(Items listed in a dataset)
━━━━━━━━━━━━━━━━━━━━

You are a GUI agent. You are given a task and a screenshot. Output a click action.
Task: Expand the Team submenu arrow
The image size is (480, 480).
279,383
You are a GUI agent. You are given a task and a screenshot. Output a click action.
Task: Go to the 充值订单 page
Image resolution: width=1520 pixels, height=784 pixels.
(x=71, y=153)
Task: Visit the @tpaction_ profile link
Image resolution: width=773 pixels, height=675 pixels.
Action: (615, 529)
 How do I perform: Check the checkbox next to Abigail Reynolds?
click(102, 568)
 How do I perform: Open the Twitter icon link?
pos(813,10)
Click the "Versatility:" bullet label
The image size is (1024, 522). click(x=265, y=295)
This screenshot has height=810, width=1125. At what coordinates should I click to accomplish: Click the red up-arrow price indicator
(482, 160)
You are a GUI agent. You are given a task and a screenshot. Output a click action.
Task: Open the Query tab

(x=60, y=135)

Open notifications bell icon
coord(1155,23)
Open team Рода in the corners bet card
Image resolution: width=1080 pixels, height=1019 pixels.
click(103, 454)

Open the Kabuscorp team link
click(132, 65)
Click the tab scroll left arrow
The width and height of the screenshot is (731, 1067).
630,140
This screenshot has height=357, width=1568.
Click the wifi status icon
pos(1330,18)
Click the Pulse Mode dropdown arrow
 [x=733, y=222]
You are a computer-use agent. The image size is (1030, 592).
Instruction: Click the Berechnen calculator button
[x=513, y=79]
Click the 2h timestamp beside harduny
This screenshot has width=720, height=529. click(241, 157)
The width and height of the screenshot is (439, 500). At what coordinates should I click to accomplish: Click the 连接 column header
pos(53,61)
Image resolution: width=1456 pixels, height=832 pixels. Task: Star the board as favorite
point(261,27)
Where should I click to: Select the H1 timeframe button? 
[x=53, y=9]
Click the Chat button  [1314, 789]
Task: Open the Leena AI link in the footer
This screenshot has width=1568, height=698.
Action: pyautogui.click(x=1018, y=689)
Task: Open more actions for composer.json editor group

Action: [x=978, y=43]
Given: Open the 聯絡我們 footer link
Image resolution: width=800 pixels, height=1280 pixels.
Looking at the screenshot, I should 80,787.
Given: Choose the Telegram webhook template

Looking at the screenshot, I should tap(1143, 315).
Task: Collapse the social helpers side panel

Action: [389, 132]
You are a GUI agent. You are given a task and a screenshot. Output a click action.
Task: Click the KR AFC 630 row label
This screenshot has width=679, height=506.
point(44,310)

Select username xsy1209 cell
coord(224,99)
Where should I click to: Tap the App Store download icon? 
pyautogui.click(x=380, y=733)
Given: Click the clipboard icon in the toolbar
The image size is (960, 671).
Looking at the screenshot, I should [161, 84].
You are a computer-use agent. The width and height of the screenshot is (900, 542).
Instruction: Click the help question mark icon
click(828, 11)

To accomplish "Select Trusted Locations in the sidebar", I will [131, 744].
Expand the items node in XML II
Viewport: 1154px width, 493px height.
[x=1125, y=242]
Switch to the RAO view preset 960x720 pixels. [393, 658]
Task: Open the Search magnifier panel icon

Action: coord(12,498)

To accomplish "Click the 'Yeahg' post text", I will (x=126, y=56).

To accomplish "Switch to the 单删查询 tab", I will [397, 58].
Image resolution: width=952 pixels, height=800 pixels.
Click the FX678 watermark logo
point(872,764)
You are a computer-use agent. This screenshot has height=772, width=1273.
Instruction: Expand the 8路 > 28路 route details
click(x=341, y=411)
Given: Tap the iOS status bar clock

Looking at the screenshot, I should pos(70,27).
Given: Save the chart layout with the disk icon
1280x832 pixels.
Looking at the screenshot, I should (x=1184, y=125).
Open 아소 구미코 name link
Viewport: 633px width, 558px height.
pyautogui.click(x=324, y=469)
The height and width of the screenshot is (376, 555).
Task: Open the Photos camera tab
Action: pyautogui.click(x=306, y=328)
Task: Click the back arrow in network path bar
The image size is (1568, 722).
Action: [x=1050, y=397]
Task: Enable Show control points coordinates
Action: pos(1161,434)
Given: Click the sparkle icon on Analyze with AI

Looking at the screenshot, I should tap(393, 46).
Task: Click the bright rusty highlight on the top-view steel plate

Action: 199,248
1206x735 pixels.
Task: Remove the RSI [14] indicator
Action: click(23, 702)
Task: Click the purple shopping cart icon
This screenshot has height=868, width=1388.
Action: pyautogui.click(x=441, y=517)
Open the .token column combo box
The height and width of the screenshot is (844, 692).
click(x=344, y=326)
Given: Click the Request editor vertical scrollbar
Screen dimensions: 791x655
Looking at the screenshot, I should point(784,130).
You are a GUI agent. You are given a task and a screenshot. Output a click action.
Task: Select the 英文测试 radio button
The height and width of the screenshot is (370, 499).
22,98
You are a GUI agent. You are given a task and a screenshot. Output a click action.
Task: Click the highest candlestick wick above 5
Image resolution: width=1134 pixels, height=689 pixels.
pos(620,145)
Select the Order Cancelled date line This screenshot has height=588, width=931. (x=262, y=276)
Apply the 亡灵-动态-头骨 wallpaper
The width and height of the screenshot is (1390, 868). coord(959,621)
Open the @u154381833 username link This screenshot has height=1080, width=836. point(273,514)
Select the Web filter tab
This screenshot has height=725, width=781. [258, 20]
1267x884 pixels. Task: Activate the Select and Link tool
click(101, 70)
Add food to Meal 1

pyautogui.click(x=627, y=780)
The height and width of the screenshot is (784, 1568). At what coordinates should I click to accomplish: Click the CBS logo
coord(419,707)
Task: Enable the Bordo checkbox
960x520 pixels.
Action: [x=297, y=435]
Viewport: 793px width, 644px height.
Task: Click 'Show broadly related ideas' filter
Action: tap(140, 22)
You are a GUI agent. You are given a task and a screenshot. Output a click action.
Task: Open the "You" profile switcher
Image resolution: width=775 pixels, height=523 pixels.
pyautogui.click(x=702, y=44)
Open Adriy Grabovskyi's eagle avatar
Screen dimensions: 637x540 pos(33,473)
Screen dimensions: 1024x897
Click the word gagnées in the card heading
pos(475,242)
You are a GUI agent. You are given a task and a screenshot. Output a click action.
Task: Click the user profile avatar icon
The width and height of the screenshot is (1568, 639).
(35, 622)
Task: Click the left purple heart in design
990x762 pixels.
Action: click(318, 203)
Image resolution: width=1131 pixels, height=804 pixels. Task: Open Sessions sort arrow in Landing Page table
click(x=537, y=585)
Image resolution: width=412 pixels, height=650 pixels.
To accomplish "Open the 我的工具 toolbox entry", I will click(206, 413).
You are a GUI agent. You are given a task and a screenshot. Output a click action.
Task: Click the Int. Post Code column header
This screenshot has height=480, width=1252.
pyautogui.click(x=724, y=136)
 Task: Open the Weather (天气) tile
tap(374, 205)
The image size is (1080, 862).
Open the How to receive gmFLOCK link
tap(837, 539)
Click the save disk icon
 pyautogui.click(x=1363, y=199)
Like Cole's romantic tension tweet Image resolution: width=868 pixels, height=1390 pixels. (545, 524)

━━━━━━━━━━━━━━━━━━━━

> _TASK TO COMPLETE_: When the string "purple" appears in a line of the records above, that line is to be copied.

> _ANSWER BELOW_:
Task: Click the purple shopping cart icon
Task: Click the left purple heart in design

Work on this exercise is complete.